Some of the audience's problems with this work are exacerbated by contrasts between the originating material and the production values. The text contains a long-winded exposition of opposites to make out a case for the 'old' against the 'new'. The staging and the costumes, on the other hand, are apt, telling and to the point with an economy of means.

The gargantuan musical structure has some unwieldy longeurs, especially in the first act, but it is held together by the superb quality of performances. The audience's attention was kept focused, no mean achievement through a very long evening.

Pfitzner wrote this opera at a time when, unsurprisingly, even some members of the avant-garde retreated into a perceived stability of tried and tested 'traditional' forms. However, the expounding of conservative values as sanctioned by Heaven and to claim to have the angels aligned with this cause does not offer a reasoned or reasonable rejection of the 'new'. Indeed Silla, the caricature of the student entranced by 'scratchy sounds', is conveniently made to vanish to Florence (presumably to study with Schoenberg?). No real argument is possible, and it is no surprise that this kind of self-righteousness and maudlin self-pity proved to be fertile ground on which fascism could flourish.

Palestrina is unlikely to make it into the realms of the popular repertoire up and down this country. Yet, it is not easy to just dismiss this work. The tremendous artistic investment on every level of this production is compelling. It is difficult to imagine it being given a better chance of coming to life than with this production at the Royal Opera, steered with conviction by Christian Thielemann and cast from strength. Christianne Oelze and Sophie Koch are delightful as Palestrina's trousered son and pupil, and a roll call of names to conjure with supply the numerous quarrelsome clerics who caricature the workings of democracy, including Alan Titus as Morone and Kurt Rydl as Madruscht, who brings Act 2 to its end with a ruthless massacre, and finally in Act 3 the apotheosis of Palestrina/Pfitzner culminating with the appearance of Kurt Moll as Pope Pius IV.

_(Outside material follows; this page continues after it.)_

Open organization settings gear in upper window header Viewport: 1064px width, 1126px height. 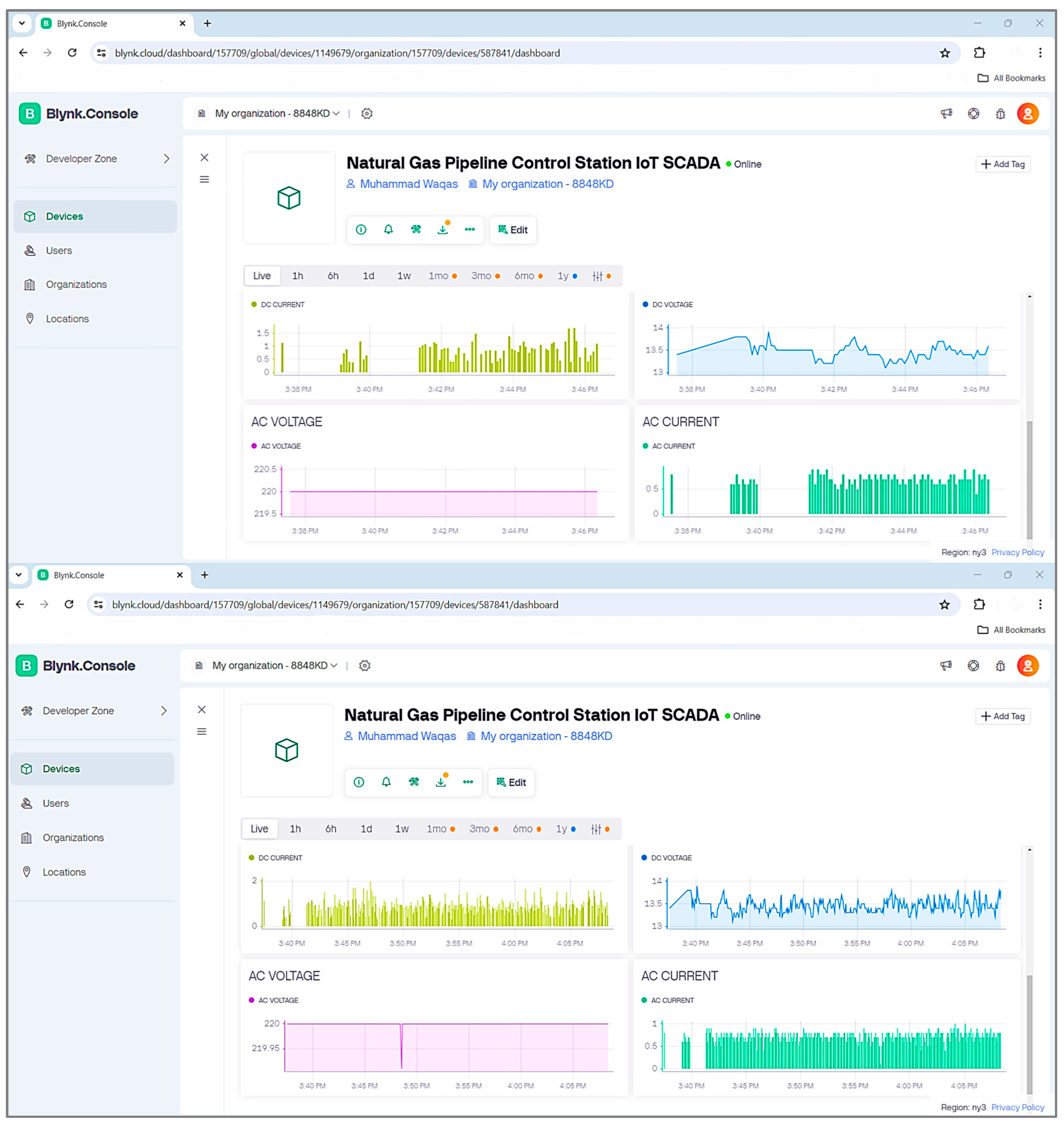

Critical opinion has been polarised between Martin Anderson celebrating 'the extraordinary beauty and calm dignity' of the music of the outer acts in The Independent and Andrew Clements' unceremonious dismissal in The Guardian of its 'schoolmasterly cadences and rambling, unfocussed melodic lines' and Pfitzner's own 'bilious sense of injustice' at seeing himself 'passed over in favour of the new generation of modernists'. That doyen of opera critics, Rodney Milnes, appraises this revival in The Times, concluding that 'a performance of Pfitzner's opera as good as this - and it is by a long chalk the most convincing I have seen - is really rather worrying. You almost believe it is a great opera, which both instinct and reason tell you it isn't'.

Go and see for yourself. Make up your own mind while there is a chance.